## Exercise prompt
Copy out the lines of the listing below verbatim, beginning with the line that contains "Given: Open the localhost:service-eureka-client:8800" and continuing through the line that contains "Select the PLUSSIZE", both included.

(Some records)
☆ ☆ ☆ ☆
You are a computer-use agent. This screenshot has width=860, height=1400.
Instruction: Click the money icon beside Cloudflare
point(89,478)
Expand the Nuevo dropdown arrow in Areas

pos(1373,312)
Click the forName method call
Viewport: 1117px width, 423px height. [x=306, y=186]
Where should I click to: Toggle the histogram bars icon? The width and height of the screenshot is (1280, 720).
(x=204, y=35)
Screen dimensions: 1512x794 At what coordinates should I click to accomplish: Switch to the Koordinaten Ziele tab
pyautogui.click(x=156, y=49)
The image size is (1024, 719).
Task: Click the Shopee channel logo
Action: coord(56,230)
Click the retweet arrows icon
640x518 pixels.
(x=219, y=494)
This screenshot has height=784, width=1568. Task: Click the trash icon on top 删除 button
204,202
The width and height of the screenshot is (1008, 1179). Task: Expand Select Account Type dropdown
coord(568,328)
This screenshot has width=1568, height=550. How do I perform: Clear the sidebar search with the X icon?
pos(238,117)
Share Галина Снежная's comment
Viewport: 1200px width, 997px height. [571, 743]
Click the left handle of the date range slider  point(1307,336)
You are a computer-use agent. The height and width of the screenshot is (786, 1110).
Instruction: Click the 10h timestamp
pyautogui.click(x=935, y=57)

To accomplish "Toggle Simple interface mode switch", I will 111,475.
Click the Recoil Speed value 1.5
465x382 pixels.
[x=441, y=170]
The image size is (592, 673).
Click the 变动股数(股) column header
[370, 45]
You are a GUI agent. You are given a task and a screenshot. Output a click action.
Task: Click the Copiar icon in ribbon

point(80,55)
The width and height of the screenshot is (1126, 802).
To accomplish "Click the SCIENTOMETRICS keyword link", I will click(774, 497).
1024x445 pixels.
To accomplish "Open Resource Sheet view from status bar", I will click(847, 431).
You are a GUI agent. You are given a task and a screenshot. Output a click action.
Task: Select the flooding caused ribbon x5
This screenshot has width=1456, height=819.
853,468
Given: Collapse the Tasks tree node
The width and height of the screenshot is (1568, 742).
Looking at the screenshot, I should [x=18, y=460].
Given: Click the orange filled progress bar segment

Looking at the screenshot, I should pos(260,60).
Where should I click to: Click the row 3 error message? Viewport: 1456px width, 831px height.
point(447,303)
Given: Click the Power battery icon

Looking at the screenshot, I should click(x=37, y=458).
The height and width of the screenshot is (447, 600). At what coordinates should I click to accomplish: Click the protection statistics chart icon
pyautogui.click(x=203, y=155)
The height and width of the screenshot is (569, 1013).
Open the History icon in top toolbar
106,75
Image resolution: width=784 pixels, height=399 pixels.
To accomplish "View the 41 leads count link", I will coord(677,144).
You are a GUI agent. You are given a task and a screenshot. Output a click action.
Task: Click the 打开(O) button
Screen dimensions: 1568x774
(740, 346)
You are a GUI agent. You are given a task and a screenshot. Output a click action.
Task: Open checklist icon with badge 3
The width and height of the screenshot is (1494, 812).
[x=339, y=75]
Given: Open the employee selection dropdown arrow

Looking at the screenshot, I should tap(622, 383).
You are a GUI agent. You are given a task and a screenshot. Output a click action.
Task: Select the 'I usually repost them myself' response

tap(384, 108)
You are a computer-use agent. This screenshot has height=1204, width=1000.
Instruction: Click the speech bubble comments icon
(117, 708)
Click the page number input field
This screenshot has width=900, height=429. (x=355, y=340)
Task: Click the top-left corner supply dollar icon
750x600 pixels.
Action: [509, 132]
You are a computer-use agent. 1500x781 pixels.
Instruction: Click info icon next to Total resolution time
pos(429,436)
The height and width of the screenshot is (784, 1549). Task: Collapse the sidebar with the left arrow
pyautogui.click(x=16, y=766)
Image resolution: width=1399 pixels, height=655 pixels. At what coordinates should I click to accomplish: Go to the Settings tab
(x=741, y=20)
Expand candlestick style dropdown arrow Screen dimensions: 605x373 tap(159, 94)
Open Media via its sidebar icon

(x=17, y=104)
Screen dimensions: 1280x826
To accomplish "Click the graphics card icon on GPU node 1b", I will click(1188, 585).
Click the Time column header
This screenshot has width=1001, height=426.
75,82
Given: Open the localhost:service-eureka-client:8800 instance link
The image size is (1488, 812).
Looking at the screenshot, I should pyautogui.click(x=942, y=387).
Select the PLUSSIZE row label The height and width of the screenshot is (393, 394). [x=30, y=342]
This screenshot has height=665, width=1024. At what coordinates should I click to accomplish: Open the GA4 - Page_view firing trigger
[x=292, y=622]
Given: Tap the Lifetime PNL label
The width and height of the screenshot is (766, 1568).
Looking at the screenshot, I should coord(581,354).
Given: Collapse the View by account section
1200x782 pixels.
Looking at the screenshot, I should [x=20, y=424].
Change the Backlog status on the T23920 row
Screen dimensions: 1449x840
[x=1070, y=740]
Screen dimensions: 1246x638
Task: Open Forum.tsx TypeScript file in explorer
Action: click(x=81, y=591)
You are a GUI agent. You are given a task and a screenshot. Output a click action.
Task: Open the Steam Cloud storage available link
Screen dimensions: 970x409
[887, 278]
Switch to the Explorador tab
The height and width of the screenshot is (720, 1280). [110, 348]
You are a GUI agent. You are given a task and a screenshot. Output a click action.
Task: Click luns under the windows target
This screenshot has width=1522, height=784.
☆ ☆ ☆ ☆
## Output of the exercise
Given: Open the localhost:service-eureka-client:8800 instance link
The image size is (1488, 812).
Looking at the screenshot, I should pyautogui.click(x=942, y=387).
Select the PLUSSIZE row label The height and width of the screenshot is (393, 394). [x=30, y=342]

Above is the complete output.